- _Apply what you read_
[a] Copy word for word everything in the Tom Ford lawsuit article from "Still yet, Angert" down to "such an episode.".
[b] According to the Tom Ford lawsuit article, what was Tatyana Gleyzerman's position at the store?
[c] Continue the Tom Ford lawsuit article from its last sentence.

- _Document passage_
########################################

There is a lot more going on at Tom Ford’s flashy flagship store in New York than the sale of pricey garments and accessories. A new lawsuit asserts that the brand’s Madison Avenue boutique is the home of “rampant discrimination and severe abuse” thanks to one of the store’s managers, and that despite complaints from staff, the famous fashion brand’s executives have routinely looked the other way.
According to a complaint filed in a New York state court late last week, former Tom Ford employee Yekaterina Angert alleges that she suffered “wildly inappropriate, outrageous and extreme discriminatory and abusive behavior at the hands of [Tom Ford] Alterations Manager Tatyana Gleyzerman.”
In particular, Gleyzerman allegedly made anti-Semitic comments, including telling Angert, “an observant Jew, not to discuss her Judaism … at the store, because ‘they don’t like Jews around here,'” and on occasions, “randomly told [Angert] that she was ‘very horny,’“ that she “needed sex for breakfast, lunch, and dinner,” and that she owns “every sex toy possible to own.”
Still yet, Angert claims that Gleyzerman would “verbally harass [her], yelling at her and berating her in front of all her coworkers” and “intentionally sabotage her work.”
Angert says that she informed the store’s manager Kevin Wood and general manager Jordan Sromek that “she believed she was beginning to suffer serous anxiety because of the harassment” from Gleyzerman. While Wood and Sromek did, in fact, “summon” Gleyzerman about the complaint, Angert says that it only resulted in Gleyzerman “escalating the harassment even further,” prompting Angert to faint at work and being “diagnosed with a panic attack at the hospital,” the “first time” in Angert’s life that she has experienced such an episode.

########################################

- _Listed records_

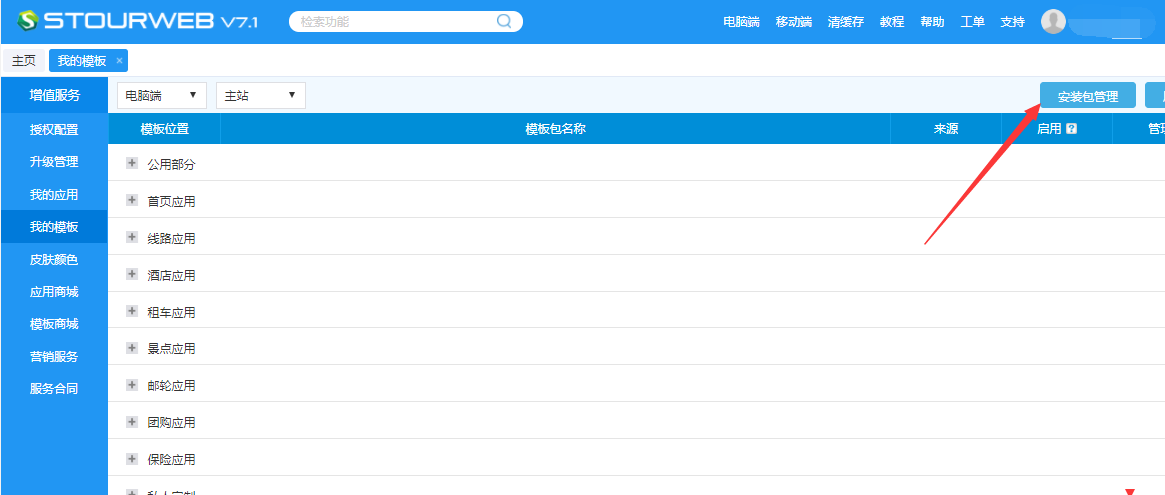Click the 检索功能 search field

tap(395, 21)
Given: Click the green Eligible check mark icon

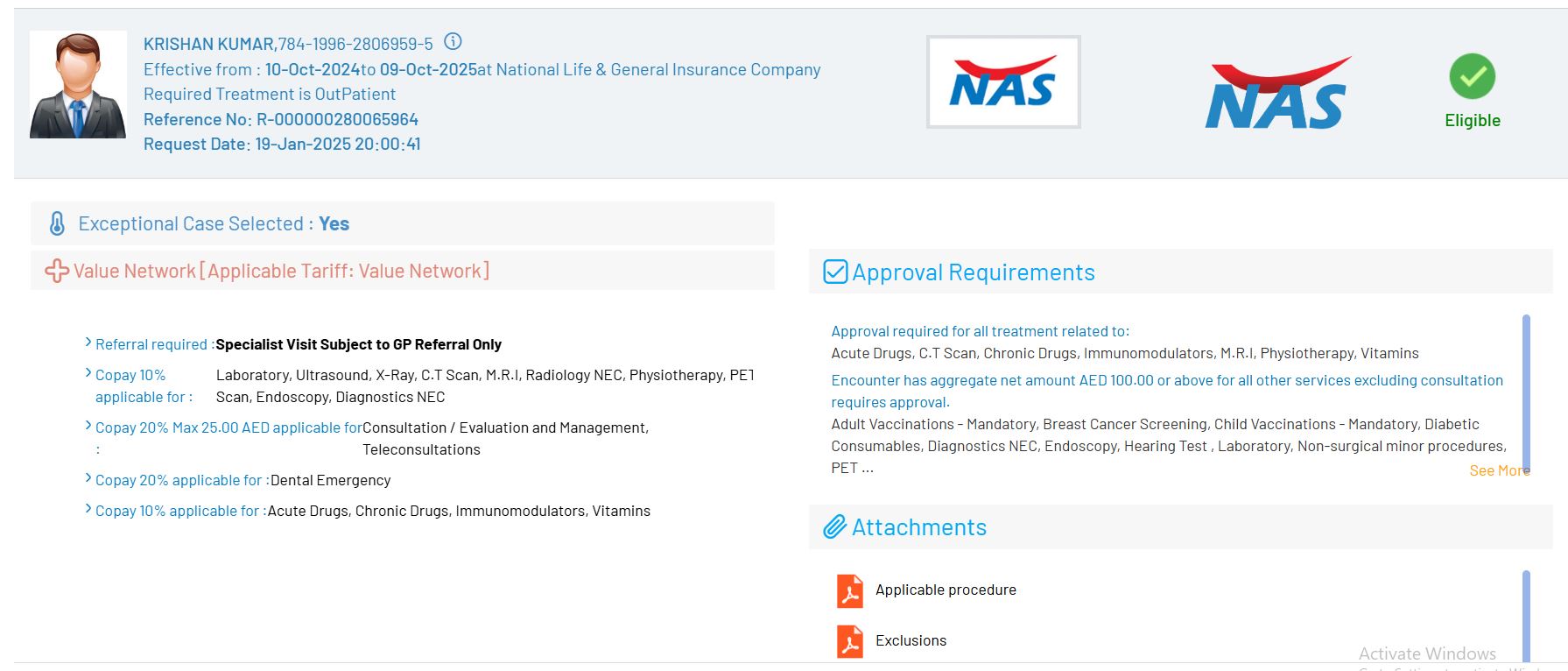Looking at the screenshot, I should tap(1472, 77).
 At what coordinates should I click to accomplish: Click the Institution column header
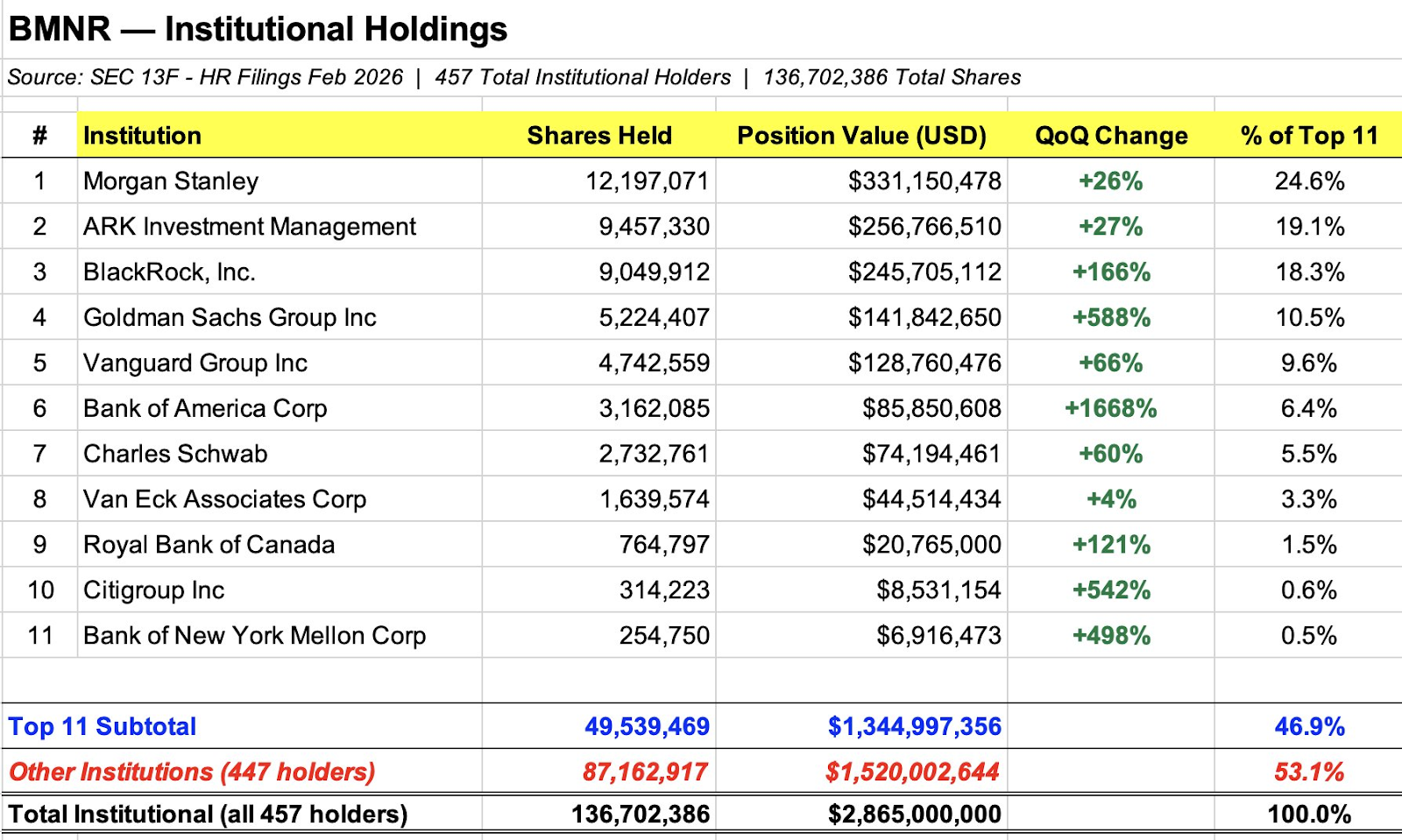[x=142, y=136]
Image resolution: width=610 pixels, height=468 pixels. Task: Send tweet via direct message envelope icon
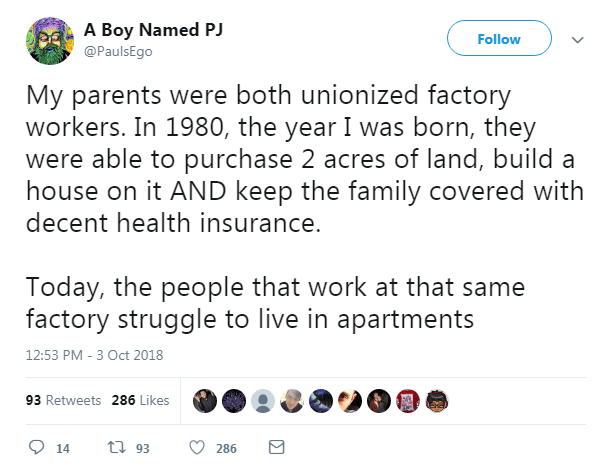pos(277,447)
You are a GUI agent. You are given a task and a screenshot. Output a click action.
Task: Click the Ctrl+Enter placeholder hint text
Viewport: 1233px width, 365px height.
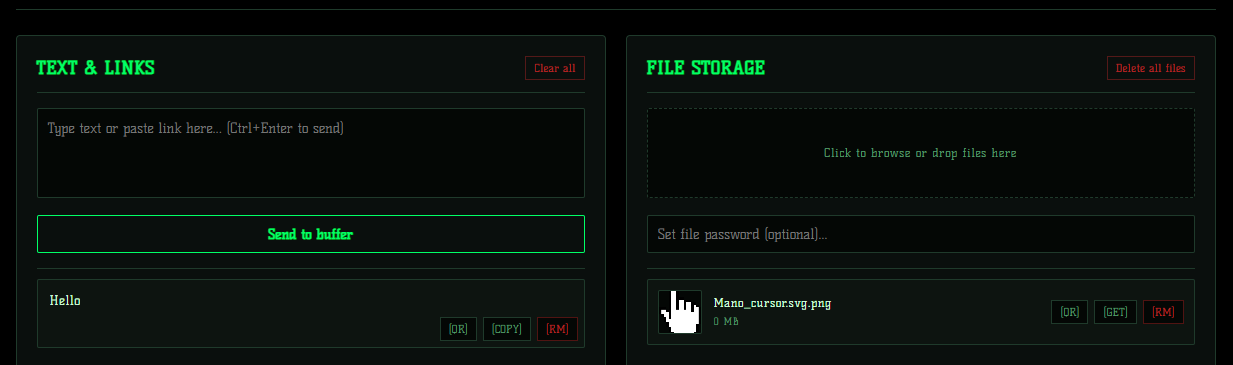(285, 128)
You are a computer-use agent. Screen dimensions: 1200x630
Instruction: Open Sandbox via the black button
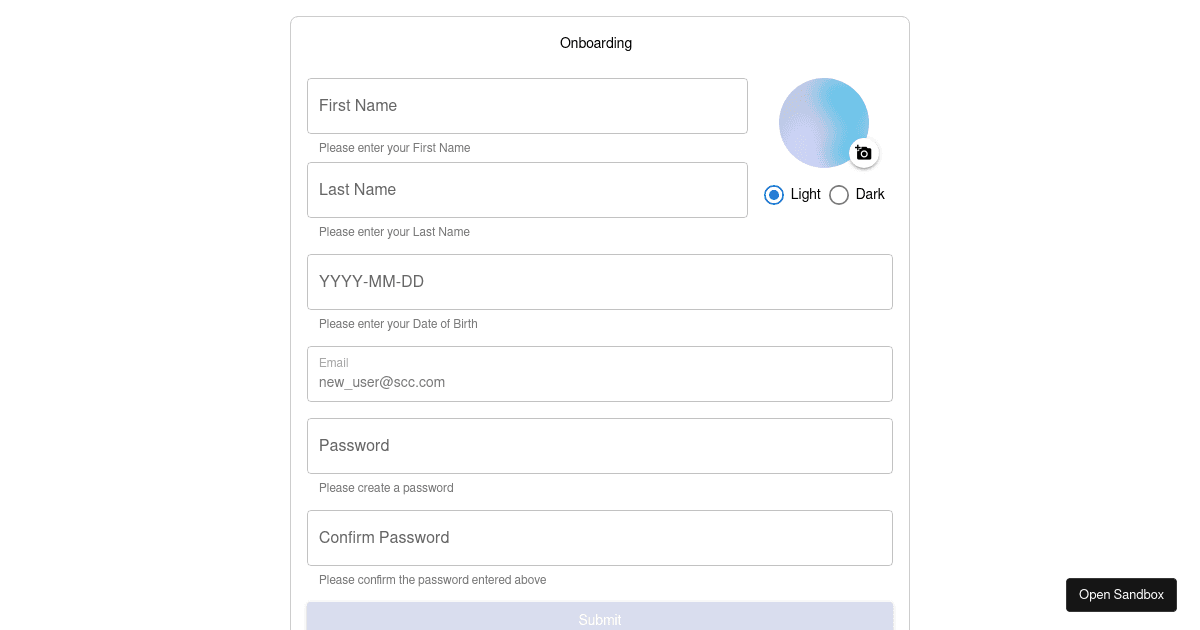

########################################

- _Task-by-task results_
[a]
Still yet, Angert claims that Gleyzerman would “verbally harass [her], yelling at her and berating her in front of all her coworkers” and “intentionally sabotage her work.”
Angert says that she informed the store’s manager Kevin Wood and general manager Jordan Sromek that “she believed she was beginning to suffer serous anxiety because of the harassment” from Gleyzerman. While Wood and Sromek did, in fact, “summon” Gleyzerman about the complaint, Angert says that it only resulted in Gleyzerman “escalating the harassment even further,” prompting Angert to faint at work and being “diagnosed with a panic attack at the hospital,” the “first time” in Angert’s life that she has experienced such an episode.

[b] Alterations Manager

[c]
“This was not a wake-up call to Tom Ford to reign in Ms. Gleyzerman,” according to Angert, who says that she was “illegally terminated” by Tom Ford last month, alleges. “To the contrary, Tom Ford allowed this behavior to continue and escalate.”
The harassment became so severe that in October that Angert says she “was instructed by mental health professionals to take medical leave to recover from the psychological stress inflicted on her at Tom Ford.” She asserts that “On October 8, 2018, [Angert] gave [Tom Ford] a letter from her psychiatrist that she needed to take medical leave … until October 14. On October 12, [Angert] submitted another letter from her psychiatrist explaining that she needed the leave until October 22.”
Angert claims, “In a clear act of subterfuge to terminate [her] on account of her disability, Tom Ford sent [her] a letter dated October 10, 2018, telling [her] that she ran out of Paid Time Off.” The letter – which Angert says was “postmarked on October 15, 2018” and which she “first received it on October 17, 2018” – stated that “if [she] did not respond by October 15, she would be terminated from the company for having abandoned her job.”
“In other words,” Tom Ford sent her “a letter that made it seem as though [the company] was inviting [her] to seek an accommodation for her disability, but that in fact necessarily effectuated [her] termination.”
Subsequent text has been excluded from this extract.